Par ailleurs, dès lors que la société Sam a abandonné sa créance de loyers arrêtée au 31 août 2019 et que M. [T] [L] est à jour du paiement des loyers postérieurs, il ne saurait lui être reproché un manquement à son obligation de payer son loyer.
En outre, étant rappelé que le préjudice de la société Sam ne se confond pas avec le préjudice de Mme [W] et que la société Sam étaient propriétaires d'autres locaux donnés à bail à d'autres locataires, la cour relève que la société Sam ne justifie ni du préjudice moral ni du préjudice financier qu'elle soutient avoir subis, se contentant de procéder par voie d'affirmation.
En conséquence, il convient de confirmer le jugement querellé en ce qu'il a débouté la société Sam de sa demande de dommages et intérêts.
5- Sur les dépens et les frais irrépétibles
Compte-tenu de l'infirmation du jugement de première instance, la société Sam est la partie succombante.

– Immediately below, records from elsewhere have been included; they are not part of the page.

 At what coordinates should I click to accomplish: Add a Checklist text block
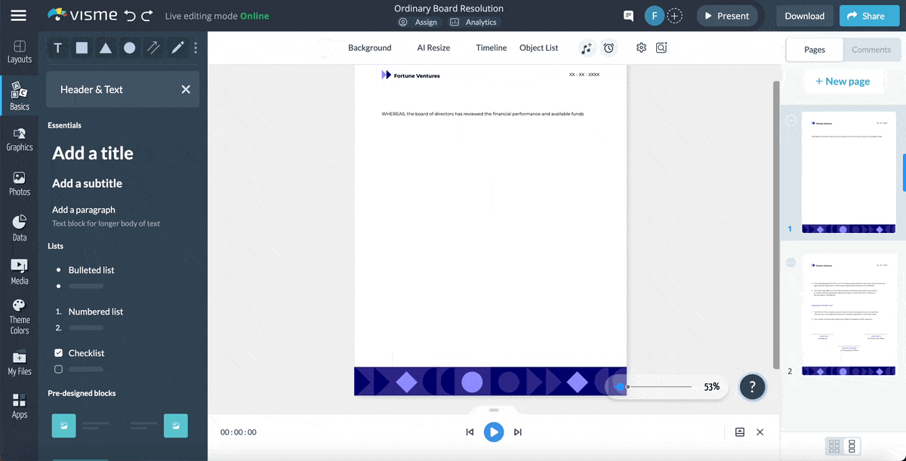[86, 353]
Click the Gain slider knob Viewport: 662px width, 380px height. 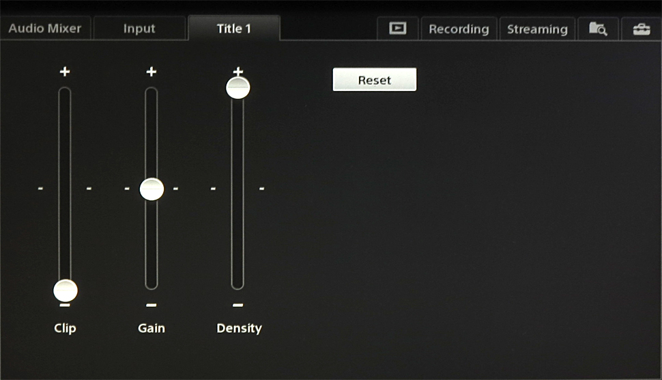[152, 189]
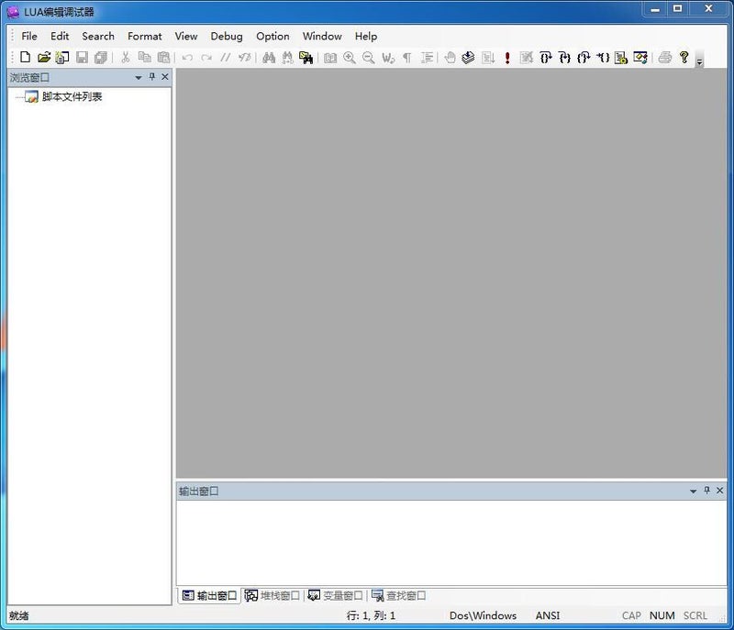
Task: Open the Debug menu
Action: click(x=226, y=36)
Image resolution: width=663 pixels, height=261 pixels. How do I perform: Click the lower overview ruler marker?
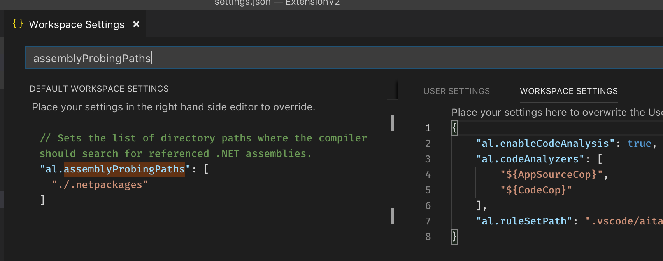pos(392,216)
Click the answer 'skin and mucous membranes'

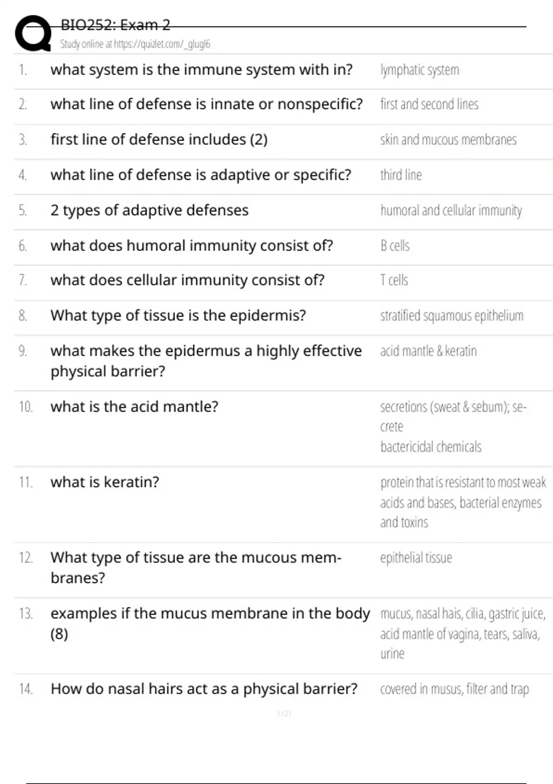[x=448, y=140]
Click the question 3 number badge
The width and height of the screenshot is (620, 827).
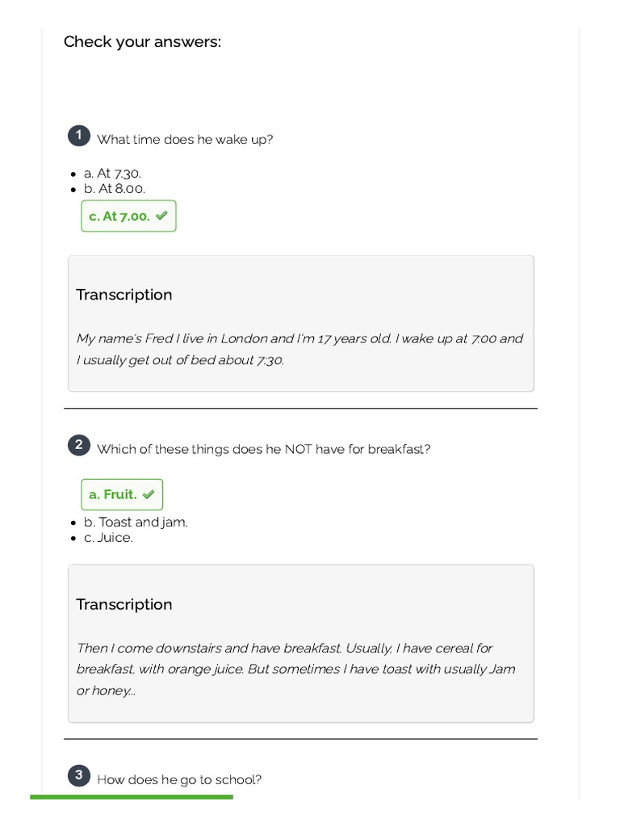point(78,776)
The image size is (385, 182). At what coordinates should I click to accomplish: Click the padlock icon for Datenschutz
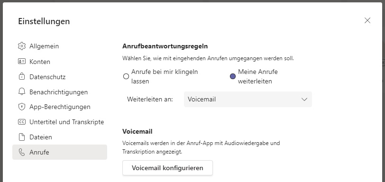(x=22, y=76)
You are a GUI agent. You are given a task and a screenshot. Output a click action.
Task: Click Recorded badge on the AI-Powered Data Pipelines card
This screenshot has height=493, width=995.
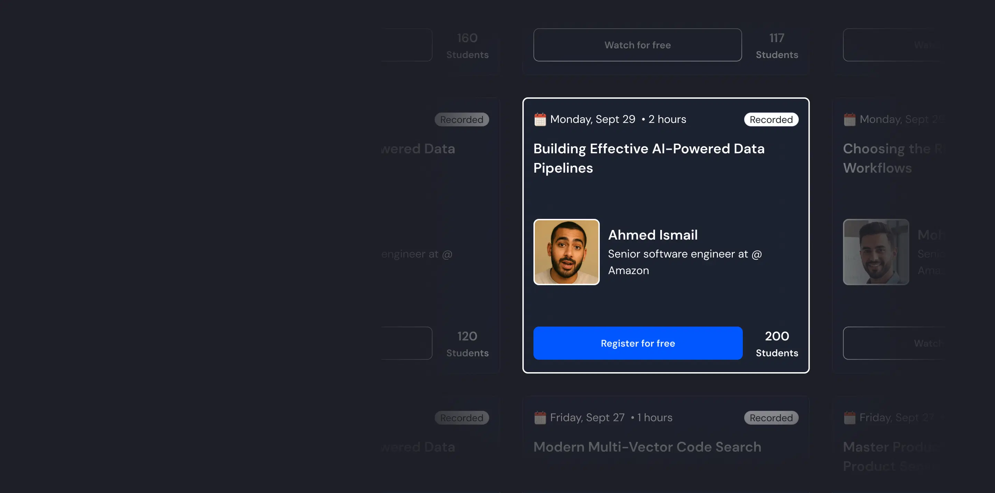tap(771, 120)
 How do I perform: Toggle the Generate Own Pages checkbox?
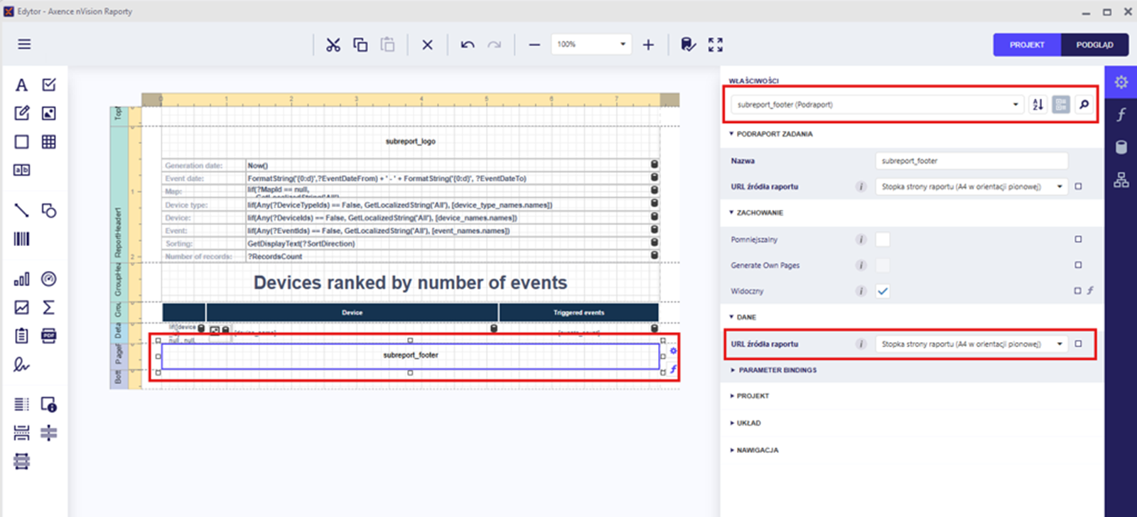pos(883,265)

En conséquence et, en application de l'article 696 du code de procédure civile, il convient d'infirmer le jugement de première instance en ce qu'il a condamné M. [T] [L] aux dépens et, statuant à nouveau, de condamner la société Sam aux dépens de première instance et d'appel, dont distraction pour ceux de première instance et d'appel au profit de Maître Olivier Wagnon et distraction pour ceux d'appel au profit de Maître Claire Daubrey conformément aux dispositions de l'article 699 du code de procédure civile.
En outre, l'équité commande d'infirmer le jugement querellé en ce qu'il a condamné M. [T] [L] à payer à la société Sam la somme de 2.000 euros au titre de l'article 700 du code de procédure civile et, statuant à nouveau, de condamner la société Sam à payer à M. [T] [L] la somme de 2.000 euros au titre de l'article 700 du code de procédure civile.
PAR CES MOTIFS,
La cour, statuant publiquement, par mise à disposition au greffe, par arrêt rendu contradictoirement et en dernier ressort ;
Confirme le jugement du tribunal judiciaire de Bobigny du 28 août 2023 en ce qu'il a débouté la société Sam de sa demande de dommages et intérêts ;
Infirme le jugement du tribunal judiciaire de Bobigny du 28 août 2023 en ses autres dispositions soumises à la cour ;
Statuant à nouveau et y ajoutant,
Déboute la société Sam de sa demande de nullité de la convention de compensations de créances réciproques et d'abandon de créances du 1er octobre 2019 conclue entre la société Sam et M. [T] [L] ;
Déboute la société Sam de sa demande tendant au constat de l'acquisition de la clause résolutoire insérée au bail du 10 janvier 2020 et de ses demandes subséquentes d'expulsion et de condamnation de M. [T] [L] au paiement d'une indemnité d'occupation ;
Condamne M. [T] [L] à payer à la société Sam la somme de 0,76 euros TTC au titre des loyers et charges selon décompte arrêté au 30 septembre 2024 ;
Condamne la société Sam aux dépens de première instance et d'appel dont distraction au profit de Maître Olivier Wagnon pour ceux de première instance et d'appel et de Maître Claire Daubrey pour ceux uniquement d'appel conformément aux dispositions de l'article 699 du code de procédure civile ;
Condamne la société Sam à payer à M. [T] [L] la somme de 2.000 euros au titre de l'article 700 du code de procédure civile.